Selected text>
------------------------
Going into the fall, the lobster sector is facing market access challenges in nearly every key market.

These challenges will require additional human resources and support by trade organizations to ensure smooth movement of live and frozen lobster products, says Lobster Council of Canada (LCC) executive director Geoff Irvine.

“In Europe, we continue to work with live and frozen exporters to transition to the online health certificate system, TRACES NT. In general, this has been a positive transition as most prefer the ability to order certificates online,” says Irvine.

“The challenging part has been that due to new animal health laws, each health certificate must now be signed off by a CFIA (Canadian Food Inspection Agency) veterinarian. The CFIA vets belong to a union and work a Monday to Friday, 6 a.m. to 6 p.m. workday, which has meant a transition period for live lobster shippers to get used to this change of service. In the past, they could have certificates pre-signed and be available as needed at anytime, now they must order online and work around the vet schedule. CFIA has been working closely with the lobster sector to provide weekend service during busy periods and we continue to work together to improve the service level,” said Irvine.

“In the United States market, there are continuous underlying challenges as we manage interactions with North Atlantic right whales and await the Marine Mammal Protection Act comparability finding ruling. There are also strong indications that a rulemaking process will begin by the end of 2022 that will eventually bring all seafood species into the U.S. Seafood Import Monitoring Program, meaning all seafood imported into the U.S. will need full traceability back to the fishing vessel.”

As for the Chinese market, additional tracing measures that took effect in January that require Chinese-language labelling and identifiers inside and outside of packages for all processed food imported into China has been challenging, said Irvine.

“Lobster processors are adjusting to the new labelling regulations, but it is a challenge given that products like whole cooked and raw lobster are often produced before a final market is known so labelling after production is costly and time consuming. The largest challenge is the new regulations around registering production facilities directly with Chinese customs authorities (GACC — General Administration of Customs China). I understand there is a backlog of 160 Canadian food companies waiting to be approved and that is only Canada, every country in the world that exports to China faces the same regulations. New and existing lobster exporters will need to fully understand the rules and time required to achieve approval from GACC.

As for markets during the early summer, demand has been typical, said Irvine.

“The economic environment in all markets for live and frozen lobster is much different in 2022 than we experienced in 2021. In 2021, there was pent-up demand for travel, consumers had money to spend from savings and government stimulus and they spent it on special treats like lobster and crab. Inflationary pressures from higher interest rates, fuel and food are the story in 2022 and this has impacted all premium seafood categories, including crab, scallops and lobster,” said Irvine.
------------------------
Provided data>
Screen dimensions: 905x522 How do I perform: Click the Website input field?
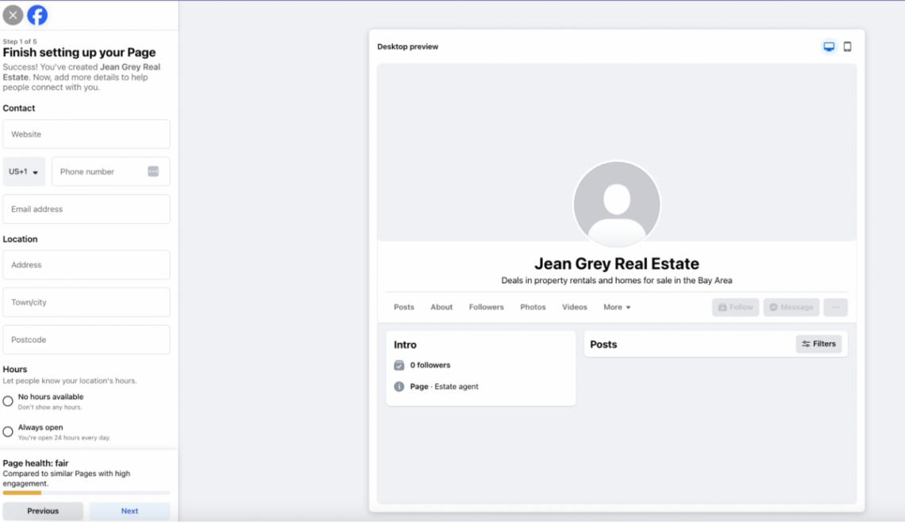[x=86, y=134]
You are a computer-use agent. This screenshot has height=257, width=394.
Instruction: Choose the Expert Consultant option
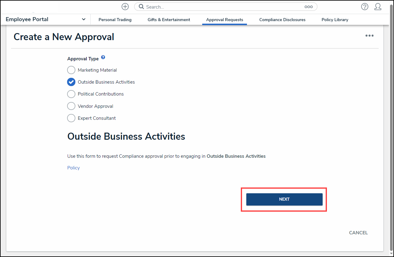(x=71, y=118)
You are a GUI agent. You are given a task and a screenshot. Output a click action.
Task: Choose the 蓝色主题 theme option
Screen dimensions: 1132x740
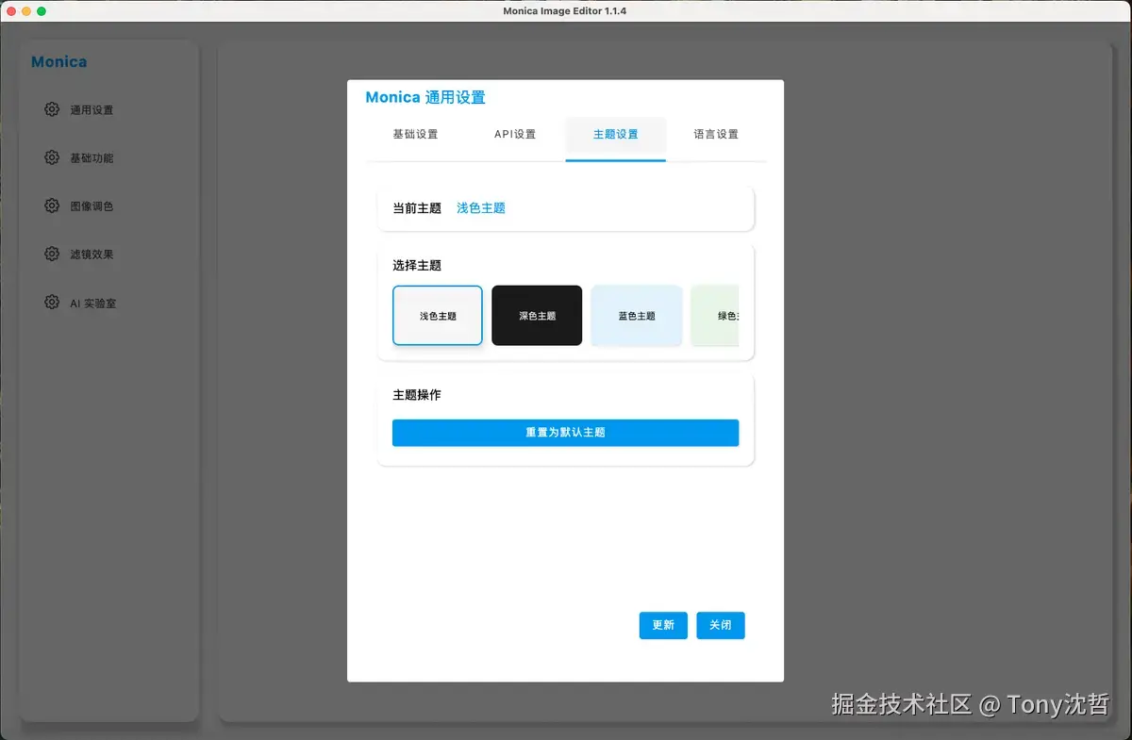637,316
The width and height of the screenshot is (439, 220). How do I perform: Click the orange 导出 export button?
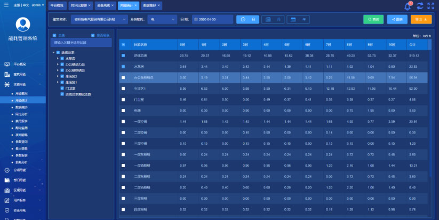[x=420, y=19]
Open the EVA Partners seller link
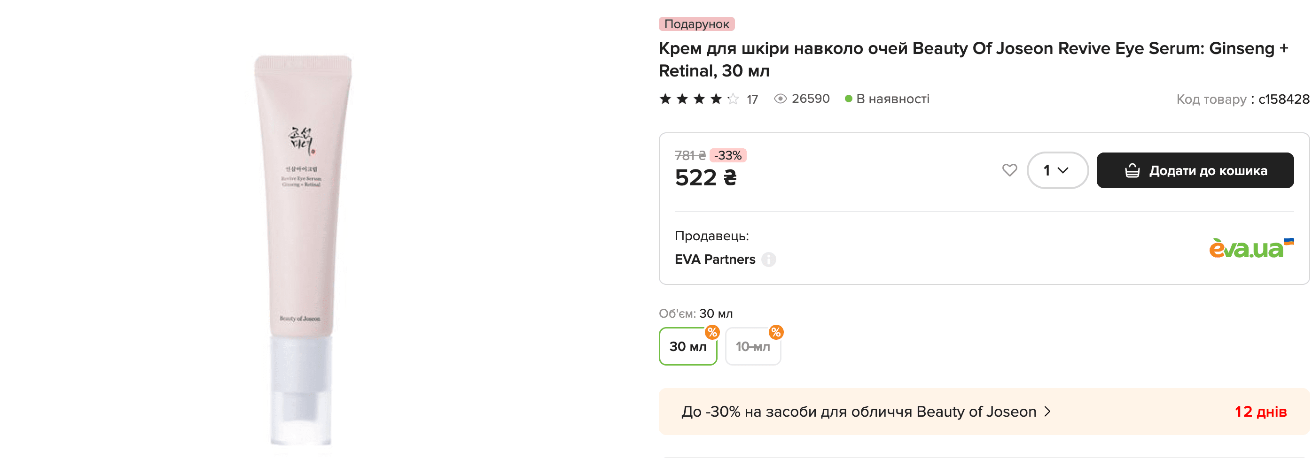 [x=715, y=260]

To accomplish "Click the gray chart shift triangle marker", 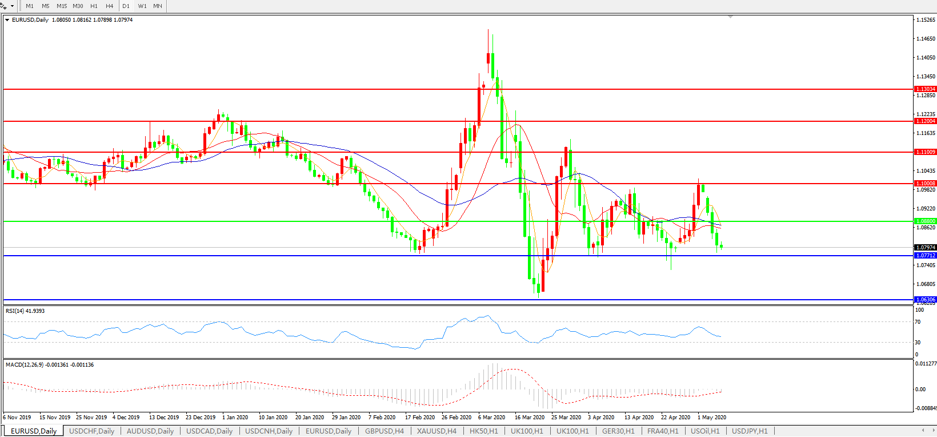I will [730, 17].
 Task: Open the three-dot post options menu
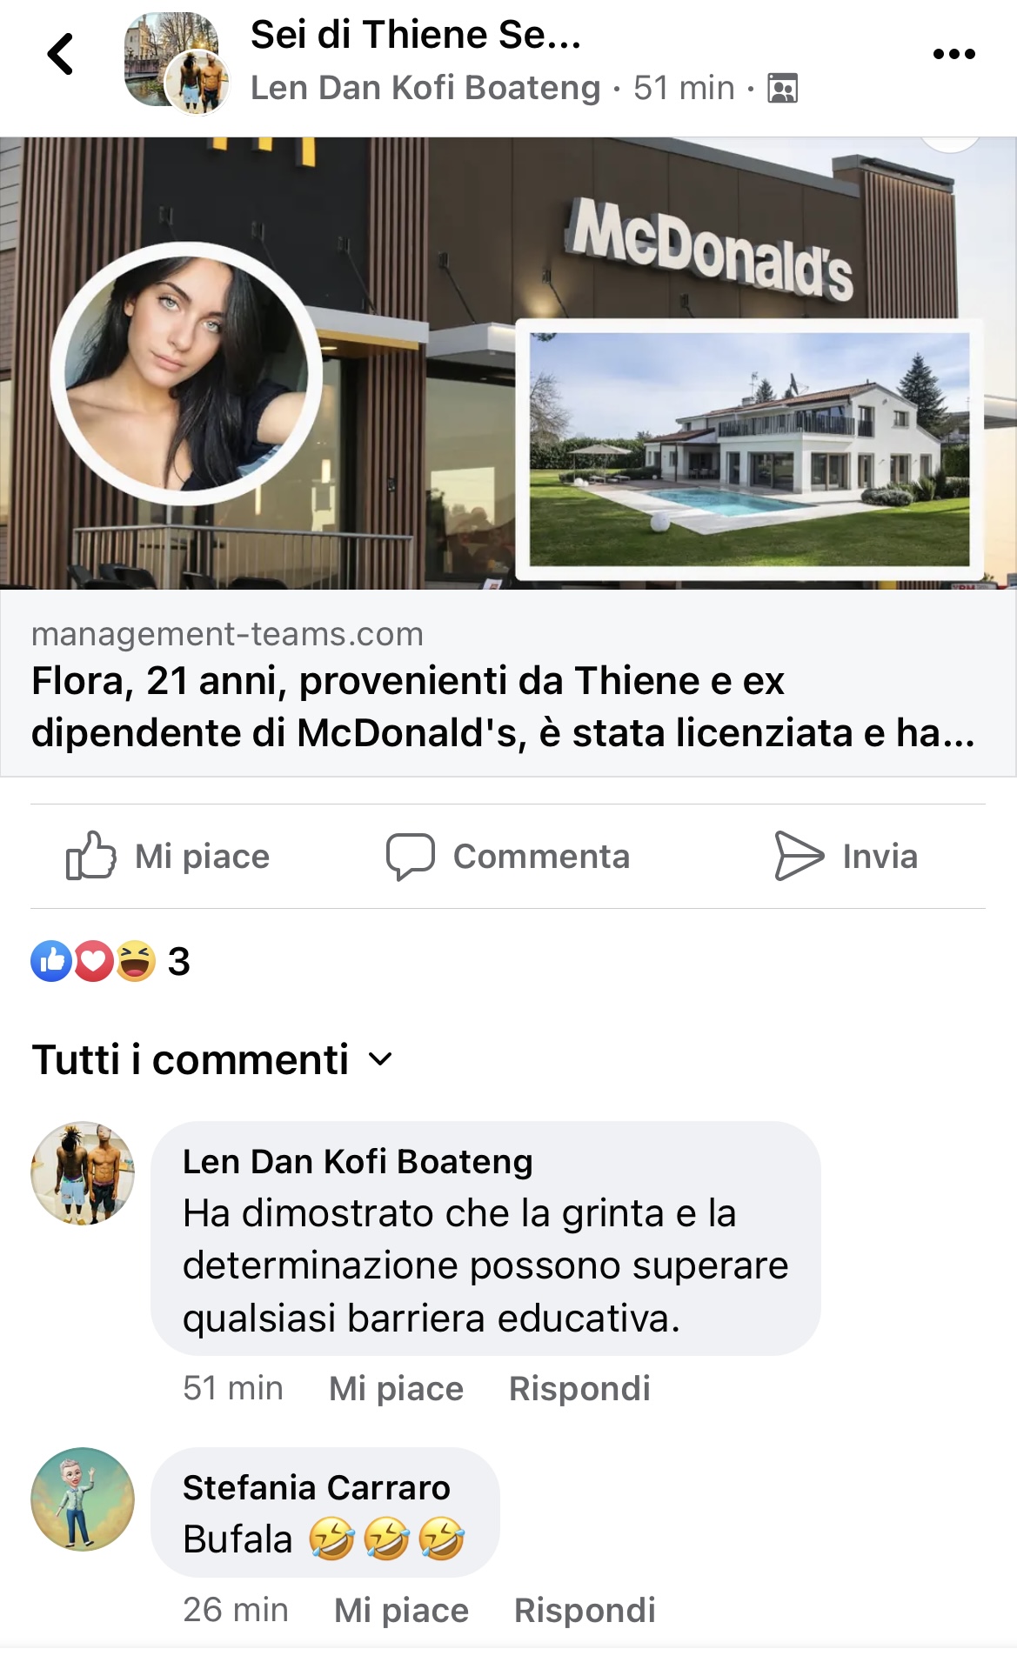pyautogui.click(x=953, y=54)
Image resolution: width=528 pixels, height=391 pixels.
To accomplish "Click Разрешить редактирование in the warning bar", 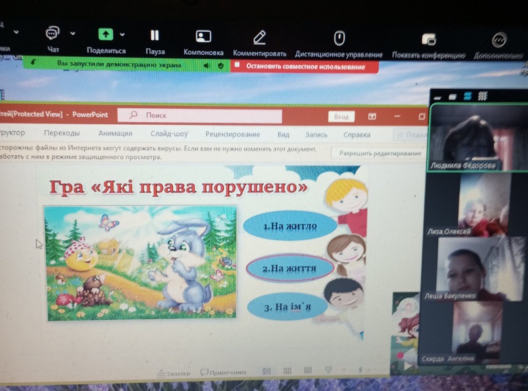I will (x=380, y=153).
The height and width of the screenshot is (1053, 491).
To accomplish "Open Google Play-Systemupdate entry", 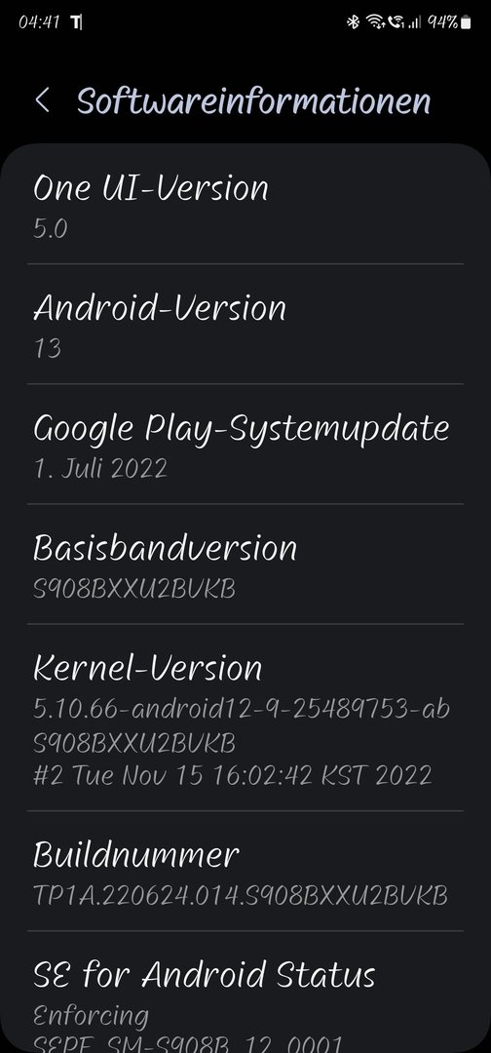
------------------------
Work request> Return the part of the lobster market article between "These challenges will" and "director Geoff Irvine.", inclusive, copied word for word.

Exercise answer>
These challenges will require additional human resources and support by trade organizations to ensure smooth movement of live and frozen lobster products, says Lobster Council of Canada (LCC) executive director Geoff Irvine.